If you aren't a fan of short-shorts—i.e., things like the various 750 Word events on Literotica—then give this one a pass. It's a bit more than 750, but not pages more. I know that's not to everyone's taste.

A year or so ago, at the instigation of one of my writing friends, a group of us decided to do a short activity: we'd each write a story according to an agreed-upon set of guidelines and then share them with each other. It was just for fun; there was no implicit goal to publish them, though some did.

Each story was to be 1000 words, no more, and had to wrap the story around links to three songs on YouTube. Some just provided general URLs for the videos. Others, including me, had links pointing to specific moments in the songs that were the inspiration or the color we wanted.

This is what I contributed.

I've made a couple of small changes to put it here. Perhaps the biggest is that Literotica doesn't allow you to embed links to YouTube. So, I've copied the lyrics from those points into the story (and if you don't recognize them, listed the songs at the end). Of course, in doing so, the thousand-word limit went by the wayside, so I punted and added a little bit more in one or two places.

Now, before this preface becomes longer than the story itself: I hope you enjoy it.

————————

I've never liked girls. I mean, I did like them. But I didn't like them.
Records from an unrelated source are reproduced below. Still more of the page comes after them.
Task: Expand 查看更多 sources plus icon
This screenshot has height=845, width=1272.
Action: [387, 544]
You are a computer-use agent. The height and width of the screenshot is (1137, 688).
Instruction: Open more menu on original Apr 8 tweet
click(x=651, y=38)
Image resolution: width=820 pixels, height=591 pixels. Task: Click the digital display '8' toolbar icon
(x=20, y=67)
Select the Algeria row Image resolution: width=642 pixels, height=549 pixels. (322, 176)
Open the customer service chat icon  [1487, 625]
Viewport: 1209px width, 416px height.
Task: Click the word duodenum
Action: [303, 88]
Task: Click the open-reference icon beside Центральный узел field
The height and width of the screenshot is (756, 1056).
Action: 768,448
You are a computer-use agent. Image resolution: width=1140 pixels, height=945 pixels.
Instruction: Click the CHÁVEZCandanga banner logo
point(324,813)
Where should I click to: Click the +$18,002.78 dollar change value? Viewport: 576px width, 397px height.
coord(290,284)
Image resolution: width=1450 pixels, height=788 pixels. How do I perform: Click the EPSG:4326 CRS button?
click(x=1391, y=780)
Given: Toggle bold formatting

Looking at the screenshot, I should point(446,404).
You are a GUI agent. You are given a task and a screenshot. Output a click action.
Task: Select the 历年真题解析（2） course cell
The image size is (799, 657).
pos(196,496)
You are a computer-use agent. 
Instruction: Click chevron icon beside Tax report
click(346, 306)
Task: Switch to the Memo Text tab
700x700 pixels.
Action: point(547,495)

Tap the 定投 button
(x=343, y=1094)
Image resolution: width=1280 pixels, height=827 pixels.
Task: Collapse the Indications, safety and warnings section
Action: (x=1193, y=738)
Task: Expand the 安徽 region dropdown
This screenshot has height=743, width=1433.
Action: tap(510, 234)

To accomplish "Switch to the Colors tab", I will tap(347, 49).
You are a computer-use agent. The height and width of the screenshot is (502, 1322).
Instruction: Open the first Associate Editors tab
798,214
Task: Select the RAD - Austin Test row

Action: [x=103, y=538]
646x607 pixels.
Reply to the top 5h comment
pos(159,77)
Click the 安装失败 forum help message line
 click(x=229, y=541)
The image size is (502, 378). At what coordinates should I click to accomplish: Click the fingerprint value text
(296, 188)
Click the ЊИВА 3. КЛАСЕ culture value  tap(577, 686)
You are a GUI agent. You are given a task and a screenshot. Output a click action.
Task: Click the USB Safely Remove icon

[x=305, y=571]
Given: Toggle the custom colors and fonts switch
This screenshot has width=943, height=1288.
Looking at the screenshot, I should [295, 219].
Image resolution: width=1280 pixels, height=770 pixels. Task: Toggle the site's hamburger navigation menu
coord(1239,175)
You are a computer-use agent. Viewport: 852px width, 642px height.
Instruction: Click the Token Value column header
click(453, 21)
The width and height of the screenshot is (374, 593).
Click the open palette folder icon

So why was I unable to look away from honey-colored hair, an elfin nose, and some sweater meat that was a magnet for sneaked glances when she looked away?

No, not sweater meat. That was ... I was ashamed, thinking that. That was jealousy rearing its green-eyed visage and turning me into someone I didn't like.

I want to taste her lips, 'cause they taste like you.
I want to drown myself in a bottle of her perfume.
I want her long blonde hair.
I want her magic touch.

We'd known each other since third grade. Playground tag and dodgeball giving way to after-school imagination in which she was always the pirate, never the princess, except sometimes. Then to the divides of puberty's onset, but never truly separating, only an embarrassed flush now and then on one side or the other.

Not just the two of us. Him too. A trio with the same classrooms again for fourth, fifth, and sixth. Middle-school classes that only somewhat overlapped, but high school constantly together as we dug our way through the Honors track. Make-believe had yielded to soccer, had merged into parties in one fellow-student's basement or another's, without any question that it was the three musketeers or no show.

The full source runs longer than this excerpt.